Bridging ethnomusicology, sound studies, and media theory, this study advances scholarship on theatrical sound as a site of embodied spectatorship, demonstrating how mediated sonic environments recalibrate perceptual hierarchies, musical affect, and spatialized intimacy. More than an extension of the stage, mediated sound operates as a conduit of embodied listening, where theatrical space becomes a site of sonic intimacy and estranged proximity. By theorizing theater as an auditory event, this study challenges dominant paradigms of liveness, positioning sonic mediation as a critical force in the dramaturgy of contemporary performance.

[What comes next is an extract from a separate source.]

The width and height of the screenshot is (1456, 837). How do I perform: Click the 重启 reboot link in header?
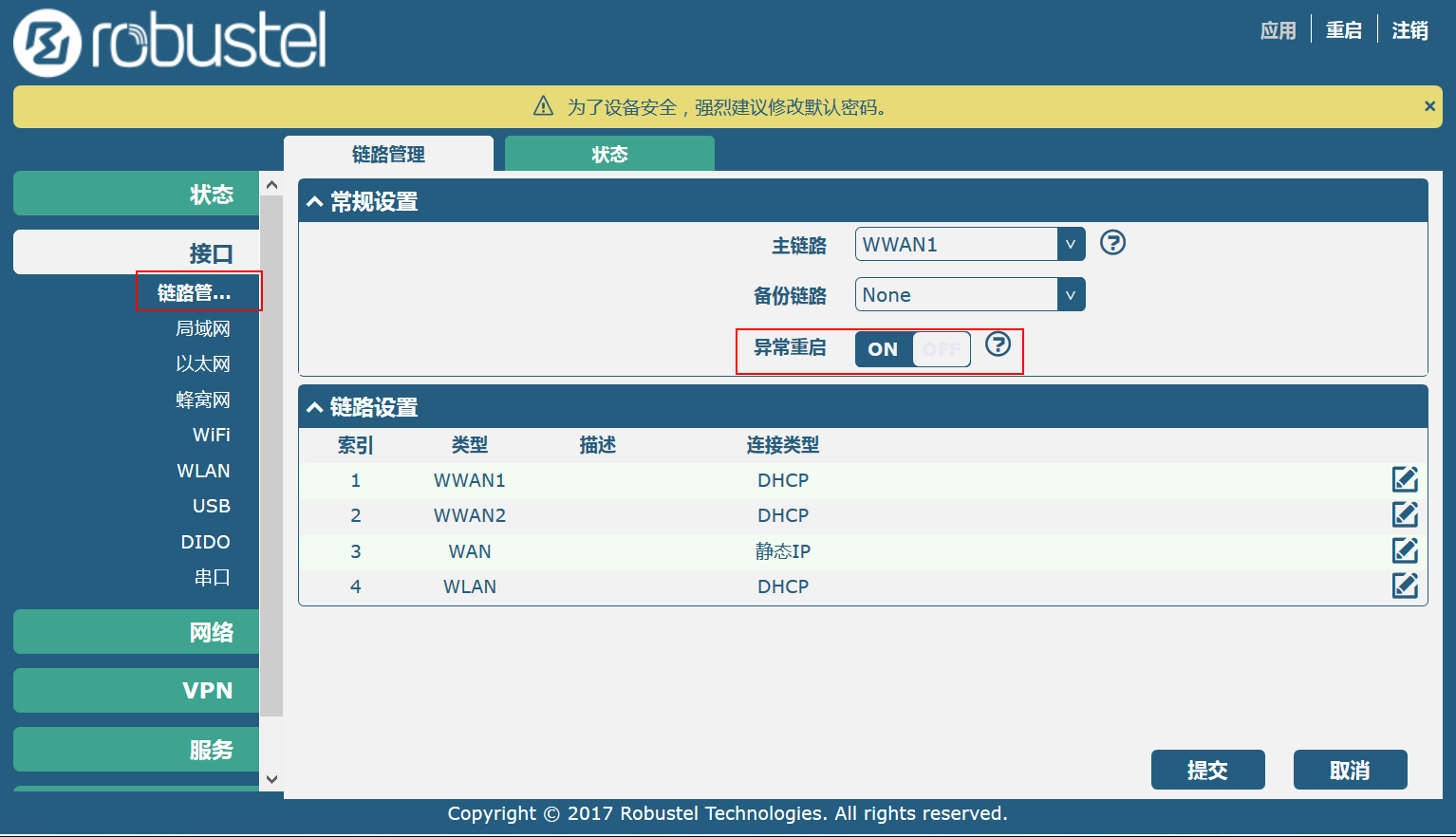click(1343, 30)
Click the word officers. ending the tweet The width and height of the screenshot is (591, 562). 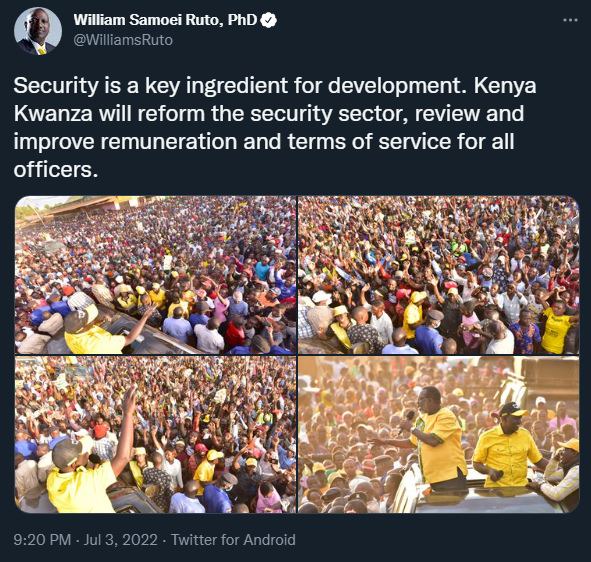56,170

Tradición al Talón: Mariachi, Identity and Embodying Tradition Through Musical Work

Erika Jean Soveranes

University of North Texas,

As a cultural symbol, mariachi embodies Mexico in every way. Mariachi music reflects cultural and social practices that represent both the country and its people. Therefore, mariachi musicians must uphold the traditions of an entire nation through their daily work. While Mexican people are recognized for their dedication to agricultural labor, mariachi as a musical career is one of the lesser-known occupations available to Mexican Americans in the United States. While there is a lack of scholarship on mariachi and musical labor, I analyze the works of academics such as Daniel Sheehy and Leticia Soto-Flores to analyze the ways in which the weight of tradition and national symbolization combine with the pressures of business in mariachi work to create a complex dynamic within the individual musician as well as the musical ensemble. Mariachi skillsets are unique, yet automatic to mariachi musicians and the vast quantity of memorized repertoire and other ‘blue-collar’ skills demonstrate a level of expertise on par with traditions in the Western canon. I argue that the transnational exchange of culture produced by these working musicians has established a musical working-class identity that consequently alters the identity of the Mexican nation. Musicians in the Mexican diaspora utilize this musical work to connect their cultural identity to their economic homebase in a foreign country. Mariachi work performs a transnational identity that transcends borders and political tensions during the currently tumultuous, civil condition of the United States.